Pihak Kepolisian telah menutup kasus ini pada tahun 2020 dengan alasan telah diselesaikan melalui restorative justice sebabnya korban telah dinikahkan dengan seorang dari pelaku.
Pernikahan korban dengan pelaku dinilai Andy tak semestinya menjadi solusi dari kekerasan seksual. Sebab, itu dapat menjadi celah bagi pelaku untuk lari dari tanggung jawab hukum.
"Jadinya impunitas (pembebasan dari hukuman)," katanya pada Kamis (27/10/2022).
Baca juga: Tanggapan Komnas Perempuan Soal Lesti Kejora Cabut Laporan KDRT
Menurut Andy, dalam kasus rudapaksa atau pemerkosaan, bukan hanya tanggung jawab kehamilan semata yang dituntut tetapi ada pula tanggung jawab atas perbuatan pemerkosaannya.
"Terus siapa yang akan memastikan kalau dia bertanggung jawab?" katanya.
Selain itu, menikahkan paksa juga cenderung menimbulkan terabaikannya hak-hak korban seperti pemulihan fisik dan psikis.
Proses hukum memang semestinya berlanjut dalam kasus ini.
Pernikahan juga tidak bisa dianggap sebagai bagian dari restorative justice dalam kasus rudapaksa.
Restorative justice pun diungkapkan Andy bukan semata-mata untuk mengalihkan pertanggung jawaban hukum.

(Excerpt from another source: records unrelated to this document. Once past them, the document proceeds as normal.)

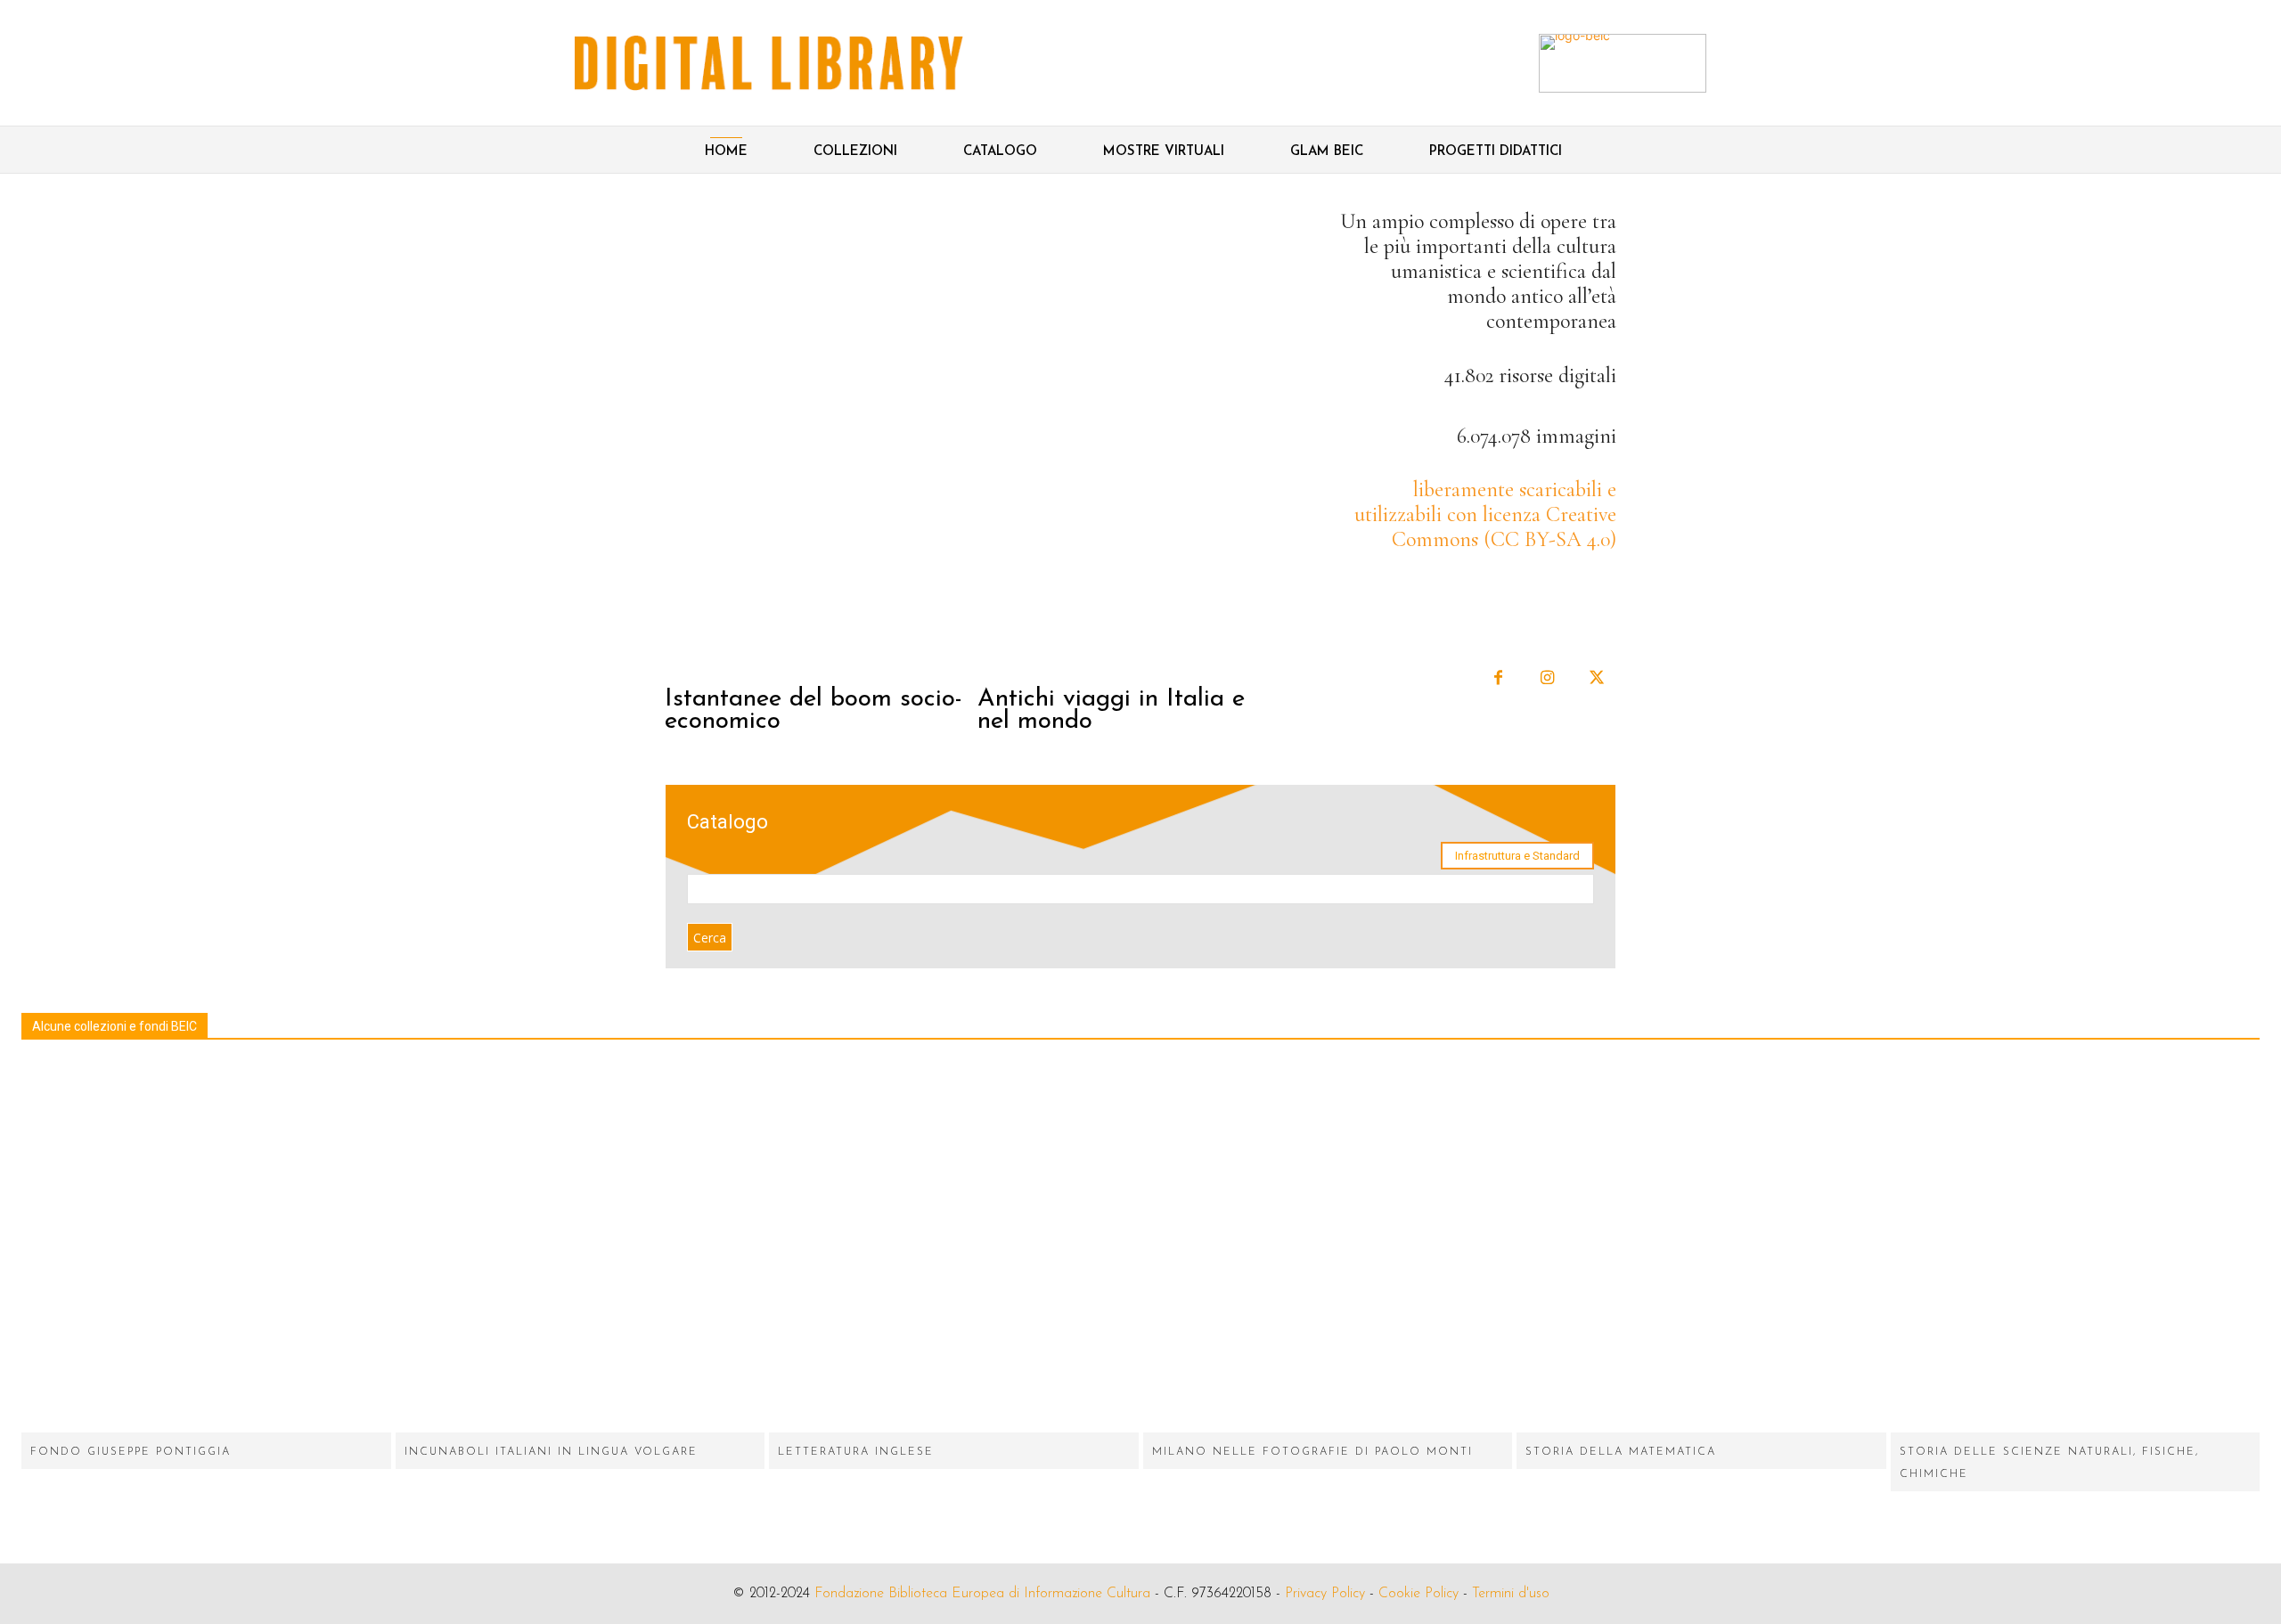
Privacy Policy (1325, 1594)
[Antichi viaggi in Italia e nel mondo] (1131, 440)
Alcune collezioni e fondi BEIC (114, 1026)
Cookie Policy (1418, 1594)
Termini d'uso (1510, 1594)
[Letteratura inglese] (954, 1247)
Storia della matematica (1620, 1452)
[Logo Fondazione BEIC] (769, 63)
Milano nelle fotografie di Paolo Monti (1312, 1452)
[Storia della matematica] (1701, 1247)
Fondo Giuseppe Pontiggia (130, 1452)
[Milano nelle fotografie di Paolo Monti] (1328, 1247)
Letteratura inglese (856, 1452)
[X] (1596, 678)
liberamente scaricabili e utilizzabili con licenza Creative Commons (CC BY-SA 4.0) (1485, 514)
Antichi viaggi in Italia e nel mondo (1111, 710)
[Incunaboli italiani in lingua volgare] (580, 1247)
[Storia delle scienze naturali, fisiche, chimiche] (2076, 1247)
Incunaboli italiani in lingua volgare (551, 1452)
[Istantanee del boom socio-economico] (819, 440)
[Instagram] (1547, 678)
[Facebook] (1498, 678)
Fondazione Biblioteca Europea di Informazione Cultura (982, 1594)
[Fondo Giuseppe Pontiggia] (206, 1247)
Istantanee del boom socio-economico (813, 710)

Semestinya, hanya proses penghukumannya yang berbeda.
"Mungkin ada hal lain yang masih harus dilakukan oleh si pelaku itu supaya dia betul-betul sadar dan memastikan dia tidak mengulanginya," katanya.
Sebagai informasi, kasus ini diawali dari pemerkosaan yang dilakukan empat pegawai Kemenkop terhadap ND pada Desember 2019 di Bogor.
Keempatnya berinisial WH, ZP, ZF, dan NN.